O Congresso do MPLA concluiu que o partido está “mais forte, mais coeso e disposto a incrementar as suas acções para vencer qualquer desafio que tiver de enfrentar no futuro”. Ninguém duvida. A ideia é ficarem no poder aí mais uns 30 anos. Nada, pensam, os demoverá.

A avaliação é de quem sabe, é de quem manda, é de quem quer continuar a mandar, custe o que custar: o presidente José Eduardo dos Santos.

O presidente defende que o guia do povo, o MPLA, “mantenha a sua organização de base e trabalhe no sentido de as revitalizar, imprimindo novo vigor militante”. É assim mesmo. Nesse sentido, julgamos nós, poderia instituir a obrigatoriedade de se substituir a cédula de nascimento pelo cartão de militante.

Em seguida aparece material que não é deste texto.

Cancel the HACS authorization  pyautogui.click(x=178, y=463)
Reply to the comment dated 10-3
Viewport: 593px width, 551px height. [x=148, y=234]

José Eduardo dos Santos insistiu, conta o seu Boletim Oficial, “na necessidade de uma atenção redobrada aos comités de acção do partido, pois, só desenvolvendo a sua actividade a partir dessas estruturas é que o partido vai conseguir melhores resultados”.

Modéstia. Melhores resultados no país, numa altura em que já tem (quase) tantos militantes como angolanos existem, não será fácil. É claro que, honrando os seus pergaminhos, pode alargar esse quadro aos cidadãos de países vizinhos.

“Os comités de acção do partido devem ser organismos vivos e dinâmicos, que aplicam as directrizes e orientações superiores de forma criativa”, defendeu o líder do MPLA, mostrando que o substrato marxista-leninista está lá todo, pouco importando a maquilhagem que usa para dar a entender que quer o que não quer: um país democrático e um Estado de direito.

Diz Boletim Oficial, que “o presidente José Eduardo dos Santos elogiou a postura crítica dos delegados, que permitiu identificar falhas na actuação do partido, e também perceber as suas causas. Uma atitude de coragem”. São contudo, falhas menores. Se o MPLA já consegue que os mortos, que os ausentes, que os inexistentes, votem nele, não é propriamente uma falha não pôr os jacarés a votar no partido.

“Neste Congresso Extraordinário assumimos com coragem uma posição crítica, reconhecendo alguns dos erros e limitações registados na actividade desenvolvida pelo partido, fruto de uma certa burocratização e acomodação”, disse José Eduardo dos Santos, salientando que, em vez de diminuir, “essa atitude aumenta a credibilidade do partido na hora de fomentarmos o diálogo com os militantes, amigos e simpatizantes do MPLA e com a sociedade”.

A análise não é nova. Noutros tempos tinha razão de ser. Hoje não. Nesta altura todos os angolanos são do MPLA. Ponto final. Os que não são do partido do “querido líder” não podem, obviamente, ser considerados angolanos.

Escreve o Boletim Oficial que o líder do MPLA fez também um apelo a uma conduta exemplar dos militantes, a quem pediu respeito pelo património público e pela propriedade privada: “Devem ser os primeiros a exigir transparência em todos os actos de gestão”, defendeu José Eduardo dos Santos.

Ora aí está. Para os que gostam de chatear o “escolhido de Deus” dizendo que é um homem sisudo e pouco dado a humorismos, esta afirmação prova o contrário. O Presidente tem um refinado e diamantífero sentido de humor. “Transparência em todos os actos de gestão” é mais evoluída anedota do reino.